Supplementary Figure 7: NC are required for HSCs; NC mutant and morphant validation.

Lateral trunk views (dorsal up, anterior left) of in situs for the NC marker crestin (a–h) and the HSC marker runx1 (i–p) at 24 h.p.f. in uninjected (a, i), Tfap2a morphant (b,j), Sdc4 morphant (c,k), Sox10 morphant (d,l), wild-type and sox10^m241 heterozygous (e,m), sox10^m241 homozygous mutant (f,n), wild-type and tfap2a^ts213 heterozygous (g,o) and sox10^ts213 homozygous mutant (h,p) embryos. Red brackets enclose the AGM region (a–h), green arrowheads indicate runx1 expressing cells (i–p). Numbers in the bottom right corner of panels indicate numbers of zebrafish embryos analysed for the indicated gene, versus the total number of zebrafish analysed.

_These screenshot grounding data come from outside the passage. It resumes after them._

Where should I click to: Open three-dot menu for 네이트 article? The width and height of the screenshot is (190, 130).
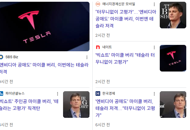tap(154, 47)
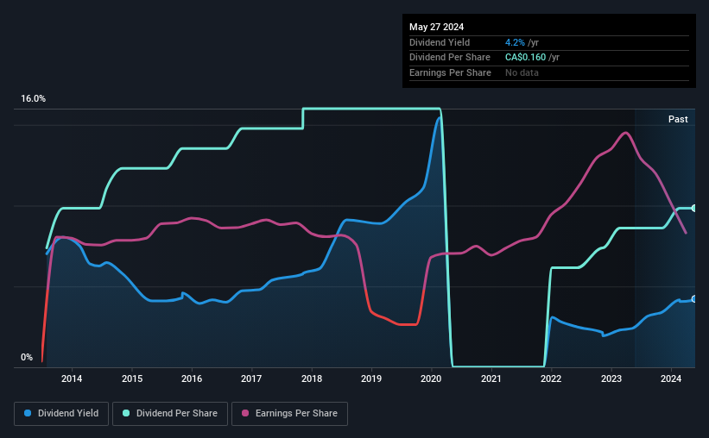This screenshot has width=709, height=438.
Task: Click the May 27 2024 tooltip date
Action: point(436,27)
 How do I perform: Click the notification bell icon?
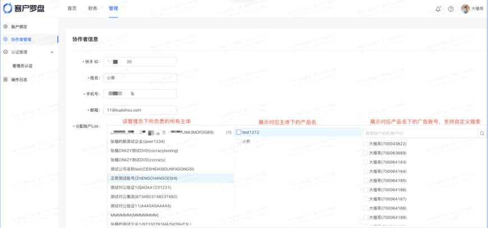438,9
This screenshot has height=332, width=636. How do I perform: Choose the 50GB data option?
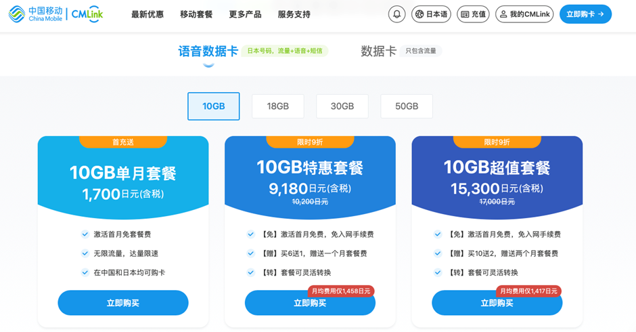pyautogui.click(x=407, y=106)
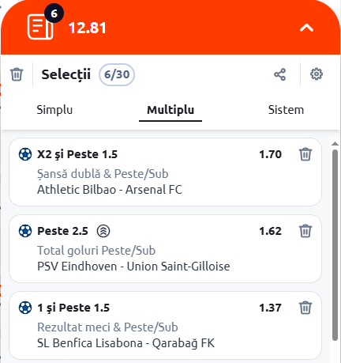
Task: Share the bet slip
Action: coord(279,74)
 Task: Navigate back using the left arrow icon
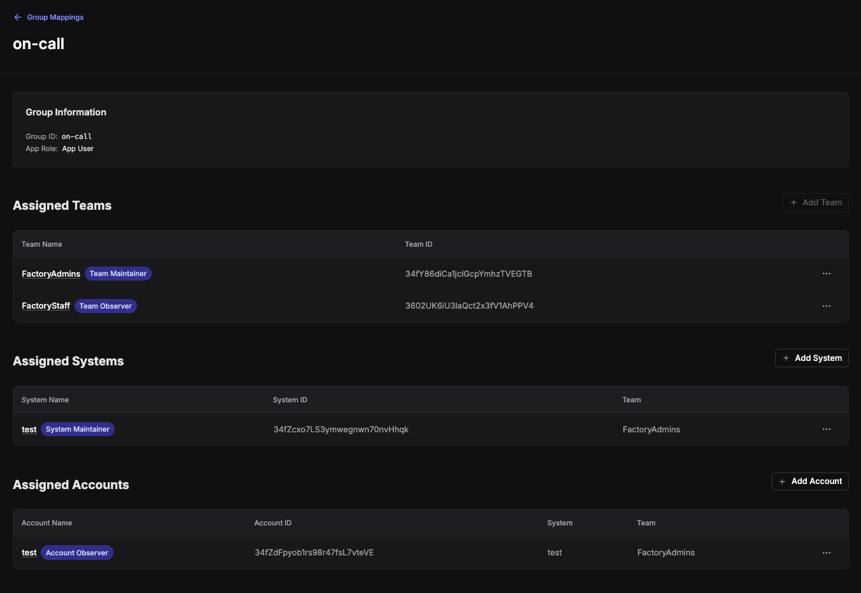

Zebrafish randomly selected from three clutches are represented by the image (a–p). Scale bars = 100 μm (a–p). Lateral images (dorsal up, anterior left) of whole uninjected (q), Tfap2a morphant (r), Sdc4 morphant (s) and Sox10 morphant (t) embryos at 24 h.p.f. showing embryo morphology. RT-PCR showing aberrant mRNA splicing in Tfap2a morphant (arrows) compared with uninjected embryos (u). Lateral views (dorsal up, anterior left) of uninjected controls (v), wild-type and sox10^m241 heterozygous (w), wild-type and tfap2a^ts213 heterozygous (x) embryos have increased numbers of melanophores compared with Sox10 morphant (v’), sox10^m241 homozygous mutant (w’) and tfap2a^ts213 homozygous mutant (x’) embryos (red arrowheads indicate presence of increased numbers of melanophores) at the developmental stages indicated (v–x’). Scale bars = 200 μm (q–t, v–y’).